→ **What needs to be done**
All of the data below should be output exactly as given.

-=-=-

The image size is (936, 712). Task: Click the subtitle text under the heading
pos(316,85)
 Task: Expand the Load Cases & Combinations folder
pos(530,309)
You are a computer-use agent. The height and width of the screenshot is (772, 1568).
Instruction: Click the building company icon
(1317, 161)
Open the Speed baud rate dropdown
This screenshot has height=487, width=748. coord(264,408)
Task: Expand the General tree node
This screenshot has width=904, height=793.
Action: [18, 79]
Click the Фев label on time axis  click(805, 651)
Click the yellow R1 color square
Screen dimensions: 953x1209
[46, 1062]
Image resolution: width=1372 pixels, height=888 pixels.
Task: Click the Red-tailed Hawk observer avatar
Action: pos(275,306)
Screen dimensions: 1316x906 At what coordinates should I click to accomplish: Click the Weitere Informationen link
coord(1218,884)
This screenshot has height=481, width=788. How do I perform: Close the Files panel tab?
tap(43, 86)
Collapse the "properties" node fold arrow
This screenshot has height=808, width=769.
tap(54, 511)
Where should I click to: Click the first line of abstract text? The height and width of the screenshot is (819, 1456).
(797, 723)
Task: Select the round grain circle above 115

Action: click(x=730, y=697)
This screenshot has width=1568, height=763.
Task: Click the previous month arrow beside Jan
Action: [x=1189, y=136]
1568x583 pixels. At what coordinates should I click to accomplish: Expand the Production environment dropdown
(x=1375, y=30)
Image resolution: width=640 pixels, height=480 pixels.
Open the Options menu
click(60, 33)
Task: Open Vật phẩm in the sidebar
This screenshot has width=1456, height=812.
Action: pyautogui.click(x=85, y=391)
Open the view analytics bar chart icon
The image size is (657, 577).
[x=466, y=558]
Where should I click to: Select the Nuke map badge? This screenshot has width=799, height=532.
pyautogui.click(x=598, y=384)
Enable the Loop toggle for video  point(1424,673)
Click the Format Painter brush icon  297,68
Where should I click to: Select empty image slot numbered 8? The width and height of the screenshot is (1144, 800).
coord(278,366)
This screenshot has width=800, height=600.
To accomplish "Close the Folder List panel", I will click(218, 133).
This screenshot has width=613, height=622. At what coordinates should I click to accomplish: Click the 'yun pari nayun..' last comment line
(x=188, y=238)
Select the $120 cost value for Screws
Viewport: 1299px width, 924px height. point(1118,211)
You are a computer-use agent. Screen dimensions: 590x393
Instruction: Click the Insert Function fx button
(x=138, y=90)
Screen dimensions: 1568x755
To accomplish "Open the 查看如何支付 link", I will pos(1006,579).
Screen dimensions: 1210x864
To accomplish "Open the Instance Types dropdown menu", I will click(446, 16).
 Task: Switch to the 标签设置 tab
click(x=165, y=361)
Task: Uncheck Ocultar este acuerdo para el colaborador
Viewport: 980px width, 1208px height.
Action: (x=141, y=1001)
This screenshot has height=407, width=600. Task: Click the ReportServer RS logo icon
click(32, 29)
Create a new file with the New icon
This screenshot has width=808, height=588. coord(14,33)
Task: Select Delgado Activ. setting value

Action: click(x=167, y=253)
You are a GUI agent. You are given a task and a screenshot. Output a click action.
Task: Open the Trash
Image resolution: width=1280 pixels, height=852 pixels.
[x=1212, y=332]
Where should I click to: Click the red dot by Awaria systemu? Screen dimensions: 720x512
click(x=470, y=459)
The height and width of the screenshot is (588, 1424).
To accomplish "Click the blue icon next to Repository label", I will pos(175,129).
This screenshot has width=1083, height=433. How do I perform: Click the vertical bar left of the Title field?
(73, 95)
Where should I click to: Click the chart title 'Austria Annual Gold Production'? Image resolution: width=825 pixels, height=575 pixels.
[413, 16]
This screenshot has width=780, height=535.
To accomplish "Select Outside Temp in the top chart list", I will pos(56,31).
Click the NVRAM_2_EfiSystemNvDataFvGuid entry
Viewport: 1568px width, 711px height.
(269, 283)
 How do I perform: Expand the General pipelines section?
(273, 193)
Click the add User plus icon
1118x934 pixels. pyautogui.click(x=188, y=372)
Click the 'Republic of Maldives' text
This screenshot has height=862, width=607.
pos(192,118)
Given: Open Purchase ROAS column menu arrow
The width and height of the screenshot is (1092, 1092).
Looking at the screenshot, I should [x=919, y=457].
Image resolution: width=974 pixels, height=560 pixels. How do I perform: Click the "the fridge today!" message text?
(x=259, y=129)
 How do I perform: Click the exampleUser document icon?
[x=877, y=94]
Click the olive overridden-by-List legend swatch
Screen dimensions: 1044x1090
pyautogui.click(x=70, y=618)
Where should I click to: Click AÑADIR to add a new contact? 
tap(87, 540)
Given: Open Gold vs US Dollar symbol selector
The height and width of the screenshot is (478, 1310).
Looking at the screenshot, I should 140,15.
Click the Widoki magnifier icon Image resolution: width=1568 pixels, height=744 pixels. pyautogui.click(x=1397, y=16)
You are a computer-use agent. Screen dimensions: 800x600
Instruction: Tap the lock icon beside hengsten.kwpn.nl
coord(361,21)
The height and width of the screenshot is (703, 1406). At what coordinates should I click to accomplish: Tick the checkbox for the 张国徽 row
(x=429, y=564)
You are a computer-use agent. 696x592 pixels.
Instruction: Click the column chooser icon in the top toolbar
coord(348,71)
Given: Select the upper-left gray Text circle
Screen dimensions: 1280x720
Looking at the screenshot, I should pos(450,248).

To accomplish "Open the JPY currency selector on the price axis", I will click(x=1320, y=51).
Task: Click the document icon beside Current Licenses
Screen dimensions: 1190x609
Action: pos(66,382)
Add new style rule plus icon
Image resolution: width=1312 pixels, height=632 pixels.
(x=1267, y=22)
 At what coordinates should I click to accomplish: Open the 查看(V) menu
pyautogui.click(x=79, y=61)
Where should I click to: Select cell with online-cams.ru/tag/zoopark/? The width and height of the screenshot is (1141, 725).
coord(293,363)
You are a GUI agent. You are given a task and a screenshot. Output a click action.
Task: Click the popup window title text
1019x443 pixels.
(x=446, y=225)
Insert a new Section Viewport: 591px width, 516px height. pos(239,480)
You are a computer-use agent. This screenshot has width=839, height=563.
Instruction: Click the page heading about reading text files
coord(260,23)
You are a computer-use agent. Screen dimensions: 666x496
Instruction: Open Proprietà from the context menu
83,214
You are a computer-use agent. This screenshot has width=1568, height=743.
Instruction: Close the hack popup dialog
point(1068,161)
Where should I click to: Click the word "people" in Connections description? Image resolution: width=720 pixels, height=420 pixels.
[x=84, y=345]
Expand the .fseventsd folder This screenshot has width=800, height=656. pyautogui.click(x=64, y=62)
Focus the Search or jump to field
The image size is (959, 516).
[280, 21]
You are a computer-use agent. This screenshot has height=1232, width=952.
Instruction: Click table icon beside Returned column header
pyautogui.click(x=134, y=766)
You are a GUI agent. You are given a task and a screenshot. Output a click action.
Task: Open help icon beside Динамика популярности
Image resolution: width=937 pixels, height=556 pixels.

-=-=-

→ **Solution to this task**
The image size is (936, 712). Task: Click the subtitle text under the heading
pos(316,85)
 Task: Expand the Load Cases & Combinations folder
pos(530,309)
You are a computer-use agent. The height and width of the screenshot is (772, 1568).
Instruction: Click the building company icon
(1317, 161)
Open the Speed baud rate dropdown
This screenshot has height=487, width=748. coord(264,408)
Task: Expand the General tree node
This screenshot has width=904, height=793.
Action: [18, 79]
Click the Фев label on time axis  click(805, 651)
Click the yellow R1 color square
Screen dimensions: 953x1209
[46, 1062]
Image resolution: width=1372 pixels, height=888 pixels.
Task: Click the Red-tailed Hawk observer avatar
Action: pos(275,306)
Screen dimensions: 1316x906 At what coordinates should I click to accomplish: Click the Weitere Informationen link
coord(1218,884)
This screenshot has height=481, width=788. How do I perform: Close the Files panel tab?
tap(43, 86)
Collapse the "properties" node fold arrow
This screenshot has height=808, width=769.
tap(54, 511)
Where should I click to: Click the first line of abstract text? The height and width of the screenshot is (819, 1456).
(797, 723)
Task: Select the round grain circle above 115

Action: click(x=730, y=697)
This screenshot has width=1568, height=763.
Task: Click the previous month arrow beside Jan
Action: [x=1189, y=136]
1568x583 pixels. At what coordinates should I click to accomplish: Expand the Production environment dropdown
(x=1375, y=30)
Image resolution: width=640 pixels, height=480 pixels.
Open the Options menu
click(60, 33)
Task: Open Vật phẩm in the sidebar
This screenshot has width=1456, height=812.
Action: pyautogui.click(x=85, y=391)
Open the view analytics bar chart icon
The image size is (657, 577).
[x=466, y=558]
Where should I click to: Select the Nuke map badge? This screenshot has width=799, height=532.
pyautogui.click(x=598, y=384)
Enable the Loop toggle for video  point(1424,673)
Click the Format Painter brush icon  297,68
Where should I click to: Select empty image slot numbered 8? The width and height of the screenshot is (1144, 800).
coord(278,366)
This screenshot has width=800, height=600.
To accomplish "Close the Folder List panel", I will click(218, 133).
This screenshot has width=613, height=622. At what coordinates should I click to accomplish: Click the 'yun pari nayun..' last comment line
(x=188, y=238)
Select the $120 cost value for Screws
Viewport: 1299px width, 924px height. point(1118,211)
You are a computer-use agent. Screen dimensions: 590x393
Instruction: Click the Insert Function fx button
(x=138, y=90)
Screen dimensions: 1568x755
To accomplish "Open the 查看如何支付 link", I will pos(1006,579).
Screen dimensions: 1210x864
To accomplish "Open the Instance Types dropdown menu", I will click(446, 16).
 Task: Switch to the 标签设置 tab
click(x=165, y=361)
Task: Uncheck Ocultar este acuerdo para el colaborador
Viewport: 980px width, 1208px height.
Action: (x=141, y=1001)
This screenshot has height=407, width=600. Task: Click the ReportServer RS logo icon
click(32, 29)
Create a new file with the New icon
This screenshot has width=808, height=588. coord(14,33)
Task: Select Delgado Activ. setting value

Action: click(x=167, y=253)
You are a GUI agent. You are given a task and a screenshot. Output a click action.
Task: Open the Trash
Image resolution: width=1280 pixels, height=852 pixels.
[x=1212, y=332]
Where should I click to: Click the red dot by Awaria systemu? Screen dimensions: 720x512
click(x=470, y=459)
The height and width of the screenshot is (588, 1424).
To accomplish "Click the blue icon next to Repository label", I will pos(175,129).
This screenshot has width=1083, height=433. How do I perform: Click the vertical bar left of the Title field?
(73, 95)
Where should I click to: Click the chart title 'Austria Annual Gold Production'? Image resolution: width=825 pixels, height=575 pixels.
[413, 16]
This screenshot has width=780, height=535.
To accomplish "Select Outside Temp in the top chart list", I will pos(56,31).
Click the NVRAM_2_EfiSystemNvDataFvGuid entry
Viewport: 1568px width, 711px height.
(269, 283)
 How do I perform: Expand the General pipelines section?
(273, 193)
Click the add User plus icon
1118x934 pixels. pyautogui.click(x=188, y=372)
Click the 'Republic of Maldives' text
This screenshot has height=862, width=607.
pos(192,118)
Given: Open Purchase ROAS column menu arrow
The width and height of the screenshot is (1092, 1092).
Looking at the screenshot, I should [x=919, y=457].
Image resolution: width=974 pixels, height=560 pixels. How do I perform: Click the "the fridge today!" message text?
(x=259, y=129)
 How do I perform: Click the exampleUser document icon?
[x=877, y=94]
Click the olive overridden-by-List legend swatch
Screen dimensions: 1044x1090
pyautogui.click(x=70, y=618)
Where should I click to: Click AÑADIR to add a new contact? 
tap(87, 540)
Given: Open Gold vs US Dollar symbol selector
The height and width of the screenshot is (478, 1310).
Looking at the screenshot, I should 140,15.
Click the Widoki magnifier icon Image resolution: width=1568 pixels, height=744 pixels. pyautogui.click(x=1397, y=16)
You are a computer-use agent. Screen dimensions: 800x600
Instruction: Tap the lock icon beside hengsten.kwpn.nl
coord(361,21)
The height and width of the screenshot is (703, 1406). At what coordinates should I click to accomplish: Tick the checkbox for the 张国徽 row
(x=429, y=564)
You are a computer-use agent. 696x592 pixels.
Instruction: Click the column chooser icon in the top toolbar
coord(348,71)
Given: Select the upper-left gray Text circle
Screen dimensions: 1280x720
Looking at the screenshot, I should pos(450,248).

To accomplish "Open the JPY currency selector on the price axis", I will click(x=1320, y=51).
Task: Click the document icon beside Current Licenses
Screen dimensions: 1190x609
Action: pos(66,382)
Add new style rule plus icon
Image resolution: width=1312 pixels, height=632 pixels.
(x=1267, y=22)
 At what coordinates should I click to accomplish: Open the 查看(V) menu
pyautogui.click(x=79, y=61)
Where should I click to: Select cell with online-cams.ru/tag/zoopark/? The width and height of the screenshot is (1141, 725).
coord(293,363)
You are a GUI agent. You are given a task and a screenshot. Output a click action.
Task: Click the popup window title text
1019x443 pixels.
(x=446, y=225)
Insert a new Section Viewport: 591px width, 516px height. pos(239,480)
You are a computer-use agent. This screenshot has width=839, height=563.
Instruction: Click the page heading about reading text files
coord(260,23)
You are a computer-use agent. Screen dimensions: 666x496
Instruction: Open Proprietà from the context menu
83,214
You are a computer-use agent. This screenshot has width=1568, height=743.
Instruction: Close the hack popup dialog
point(1068,161)
Where should I click to: Click the word "people" in Connections description? Image resolution: width=720 pixels, height=420 pixels.
[x=84, y=345]
Expand the .fseventsd folder This screenshot has width=800, height=656. pyautogui.click(x=64, y=62)
Focus the Search or jump to field
The image size is (959, 516).
[280, 21]
You are a computer-use agent. This screenshot has height=1232, width=952.
Instruction: Click table icon beside Returned column header
pyautogui.click(x=134, y=766)
You are a GUI agent. You are given a task and a screenshot. Output a click action.
Task: Open help icon beside Динамика популярности
Image resolution: width=937 pixels, height=556 pixels.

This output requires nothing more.